Un’altra abbinata romanzo/film che merita è L’uomo che cadde sulla Terra di Walter Tevis, da cui venne tratto un bel film di Nicholas Roeg con David Bowie. Molto poetico e sorprendentemente in anticipo sulle tematiche ecologiche attuali.
Siamo su Giallo e cucina e come sempre chiediamo il piatto preferito del protagonista. Quale sarebbe quello di Sergio Stokar?
Accidenti. E’ un friulano, con cognome triestino, nato e cresciuto a Manchester… Diciamo il frico, allora, un piatto a base di formaggio fuso tipico del Friuli che ho mangiato, sorprendentemente buono, al Borough Market di Londra. Poi ho scoperto che il cuoco veniva dalle mie parti… Nel mio romanzo Furland® mi sono divertito a immaginare che nel 2030 diventi il piatto più famoso e rinomato a livello internazionale. Non che la cosa sia così assurda: diversi scrittori stranieri che hanno partecipato al festival Pordenone legge si sono entusiasmati per quel piatto da contadini che rappresenta il simbolo gastronomico per eccellenza di noi friulani. Il nostro piatto nazionale.
Domanda di rito TRE libri da consigliare alle nuove generazioni
Solo tre? Okay.

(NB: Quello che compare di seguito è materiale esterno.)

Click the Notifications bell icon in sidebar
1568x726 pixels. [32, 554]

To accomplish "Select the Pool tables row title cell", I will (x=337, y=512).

Allora, vediamo…
Breviario mediterraneo di PredragMatvejevic, romanzo mondo che ci fa conoscere questo mare culla della civiltà e la forza di ciò che, al di là delle divisioni della storia, unisce e rende unica l’umanità cresciuta sulle sue sponde.
La ferrovia sotterranea di Colson Whitehead, un romanzo sulla schiavitù dei neri americani in bilico tra storia e fantasia, scritto divinamente bene come tutti i romanzi di questo scrittore eclettico.
Il sindacato dei poliziotti Yiddish di Michael Chabon, una storia ambientata in un mondo parallelo in cui agli ebrei dopo la Shoah viene offerta una parte dell’Alaska anziché la Palestina, per costruirvi una nuova patria.
Non ho mai letto una ricostruzione di un mondo parallelo così potente, perfetta.
Tre bei libri, assolutamente da leggere, se vi fidate di me.
Se non vi piacciono, potete protestare con Sergio Stokar.